Friday,
January 18 at 8pm
Out
There: Radical Musical Cultures
THE
NETHERLANDS/USA
Misha
Mengelberg Quartet
with Misha Mengelberg, piano; Dave Douglas,
trumpet; Brad Jones, double-bass; Han Bennink,
drums
Dutch
jazz pianist and composer Misha Mengelberg
(b. 1935), son of the conductor Karel Mengelberg,
studied music at the Royal Conservatory in
The Hague where he won first prize at a jazz
festival in Loosdrecht and became associated
with the Fluxus movement. His early influences
included Thelonious Monk, Duke Ellington and
John Cage. His first appearance on record
was Eric Dolphy's last album, Last Date (1964),
which also featured Dutch drummer Han Bennink. These
two, with pianist Willem Breuker, founded
the Instant Composers Pool, the nonprofit
collective of Dutch composer-improvisers-instrumentalist
in 1967. Understood as one of the consistently
best creative jazz orchestras in the world,
the ICP Orchestra has toured regularly for
over 30 years. Over the decades, Mengelberg
has also collaborated with many of the best-known
players in European avant-garde and American
free jazz including Cecil Taylor, Ken Vandermark,
and Dave Douglas and Anthony Braxton.
Han
Bennink (b. 1942) began playing drums while
in his teens under the influence of his father,
a classical percussionist. Between 1962 and
1969, Bennink backed local American jazz greats
like Dexter Gordon, Sonny Rollins, and Eric
Dolphy on their visits to Holland.
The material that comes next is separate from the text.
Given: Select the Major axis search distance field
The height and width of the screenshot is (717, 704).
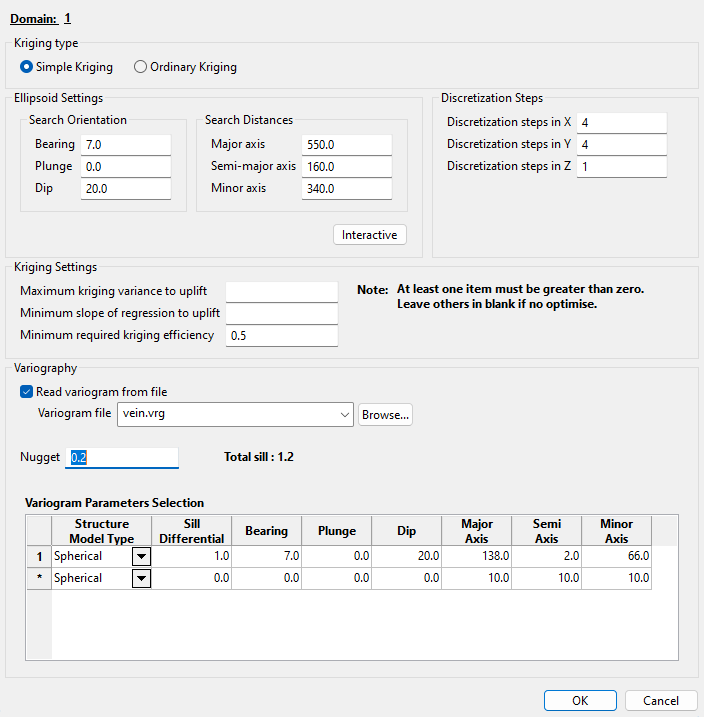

In 1963,
he formed a quartet that included pianist
Misha Mengelberg, which played the 1966 Newport
Jazz Festival. Around that same period, Bennink
began continuing associations with the saxophonist
Peter Brotzmann, guitarist Derek Bailey, trombonist
Alex Schlippenbach, trumpeter Don Cherry,
and the Globe Unity Orchestra. In the '70s
and '80s, Bennink led and played as sideman
on a number of sessions on the FMP, Incus,
and Soul Note labels; he made a notable contribution
to Steve Lacy's Herbie Nichols tribute album,
Regeneration, with Mengelberg, bassist Kent
Carter, and trombonist Roswell Rudd. In the
late '80s, Bennink started, with cellist Ernst
Reijseger and saxophonist Michael Moore, the
Clusone Trio. At his best, with colleagues
who share his all-encompassing stylistic embrace,
Bennink plays the continuum of jazz as an
instrument unto itself.
Two-time
Grammy-nominated trumpeter Dave Douglas is
arguably the most original trumpeter/composer
of his generation. From his New York base,
where he has lived since the mid 1980s, he
has earned lavish national and international
critical acclaim, including trumpeter, composer,
and jazz "Artist of the Year" by such organizations
as the New York Jazz Awards, Down Beat , Jazz
Times , Jazziz , and the Italian Jazz Critics'
Society. His solo recording career began in
1993 with Parallel World on the Soul Note
label and he has since released twenty-two
CDs. In 2005, after seven critically acclaimed
albums for the Bluebird/RCA label, he launched
his own label, Greenleaf Music. He was also
honored with a Guggenheim Fellowship that
same year. His current release, Meaning and
Mystery, features his working quintet of Uri
Caine, James Genus, Clarence Penn and Donny
McCaslin.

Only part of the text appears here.